_Material for the task_
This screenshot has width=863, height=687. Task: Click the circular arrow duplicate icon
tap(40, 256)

---

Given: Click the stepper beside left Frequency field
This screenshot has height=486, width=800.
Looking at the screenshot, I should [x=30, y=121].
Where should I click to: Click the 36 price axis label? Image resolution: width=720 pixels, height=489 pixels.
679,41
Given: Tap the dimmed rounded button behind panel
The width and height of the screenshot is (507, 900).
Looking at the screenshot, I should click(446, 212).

_Work task_
From the entries, copy every line in which the word "Given" occurs.

_Worked solution_
Given: Click the stepper beside left Frequency field
Given: Tap the dimmed rounded button behind panel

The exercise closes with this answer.